▶ INSTRUCTIONS TO FOLLOW
Can you render each line of the data below as a Markdown table with the columns No. and Entry, skipping blank lines and leaving out the pictures?
#### RECORDS TO PROCESS
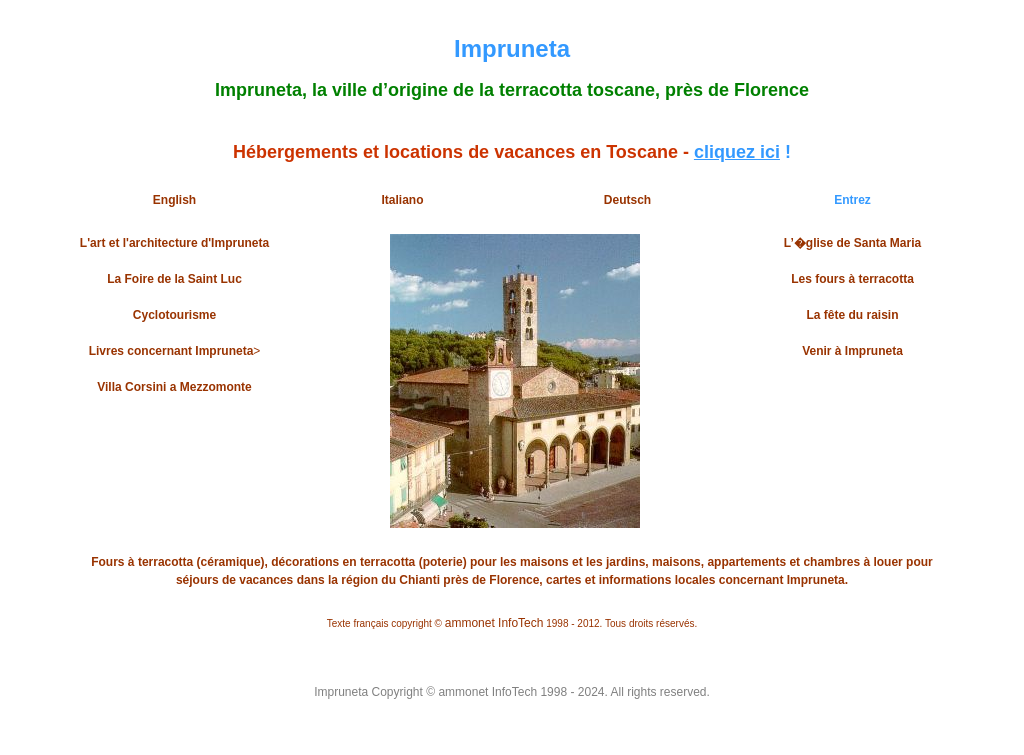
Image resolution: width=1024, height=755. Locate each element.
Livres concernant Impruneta (171, 351)
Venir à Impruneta (852, 351)
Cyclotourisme (174, 315)
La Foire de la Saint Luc (174, 279)
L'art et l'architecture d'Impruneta (174, 243)
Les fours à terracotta (852, 279)
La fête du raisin (852, 315)
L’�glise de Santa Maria (852, 243)
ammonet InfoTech (494, 623)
########
▶ ANSWER IN FULL
| No. | Entry |
|---|---|
| 1 | Image resolution: width=1024, height=755. Locate each element. |
| 2 | Livres concernant Impruneta (171, 351) |
| 3 | Venir à Impruneta (852, 351) |
| 4 | Cyclotourisme (174, 315) |
| 5 | La Foire de la Saint Luc (174, 279) |
| 6 | L'art et l'architecture d'Impruneta (174, 243) |
| 7 | Les fours à terracotta (852, 279) |
| 8 | La fête du raisin (852, 315) |
| 9 | L’�glise de Santa Maria (852, 243) |
| 10 | ammonet InfoTech (494, 623) |